Source excerpt:
On Friday 03 August 2007 07:53, Peter Zijlstra wrote:
> On Fri, 2007-08-03 at 17:49 +0400, Evgeniy Polyakov wrote:
> > On Fri, Aug 03, 2007 at 02:27:52PM +0200, Peter Zijlstra wrote:
> > ...my main position is to
> > allocate per socket reserve from socket's queue, and copy data
> > there from main reserve, all of which are allocated either in
> > advance (global one) or per sockoption, so that there would be no
> > fairness issues what to mark as special and what to not.
> >
> > Say we have a page per socket, each socket can assign a reserve for
> > itself from own memory, this accounts both tx and rx side. Tx is
> > not interesting, it is simple, rx has global reserve (always
> > allocated on startup or sometime way before reclaim/oom)where data
> > is originally received (including skb, shared info and whatever is
> > needed, page is just an exmaple), then it is copied into per-socket
> > reserve and reused for the next packet. Having per-socket reserve
> > allows to have progress in any situation not only in cases where
> > single action must be received/processed, and allows to be
> > completely fair for all users, but not only special sockets, thus
> > admin for example would be allowed to login, ipsec would work and
> > so on...
>
> Ah, I think I understand now. Yes this is indeed a good idea!

Data listing:
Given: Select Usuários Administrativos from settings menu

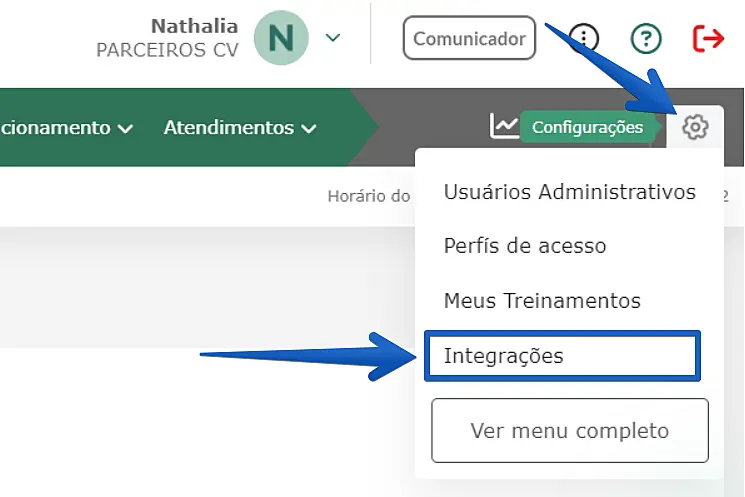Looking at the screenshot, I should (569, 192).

--

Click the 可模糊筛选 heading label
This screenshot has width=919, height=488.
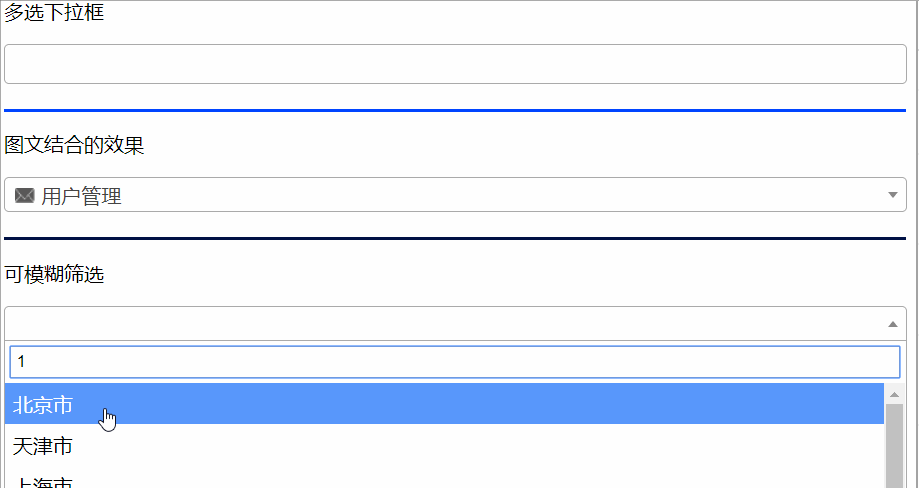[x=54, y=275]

Set problem 1: Print the lines of the records from the line containing "Click the 可模糊筛选 heading label" up to and including the line containing "[x=54, y=275]", and leave the pictures out.
Set problem 2: Continue the mailing-list exchange about per-socket memory reserves from the point where it stops.

Result 1:
Click the 可模糊筛选 heading label
This screenshot has width=919, height=488.
[x=54, y=275]

Result 2:
>
> It would be quite doable to implement this on top of that I already
> have. We would need to extend the socket with a sock_opt that would
> reserve a specified amount of data for that specific socket. And then
> on socket demux check if the socket has a non zero reserve and has
> not yet exceeded said reserve. If so, process the packet.
>
> This would also quite neatly work for -rt where we would not want
> incomming packet processing to be delayed by memory allocations.

At this point we need "anything that works" in mainline as a starting 
point.  By erring on the side of simplicity we can make this 
understandable for folks who haven't spent the last two years wallowing 
in it.  The page per socket approach is about as simple as it gets.  I 
therefore propose we save our premature optimizations for later.

It will also help our cause if we keep any new internal APIs to strictly 
what is needed to make deadlock go away.  Not a whole lot more than 
just the flag to mark a socket as part of the vm writeout path when you 
get right down to essentials.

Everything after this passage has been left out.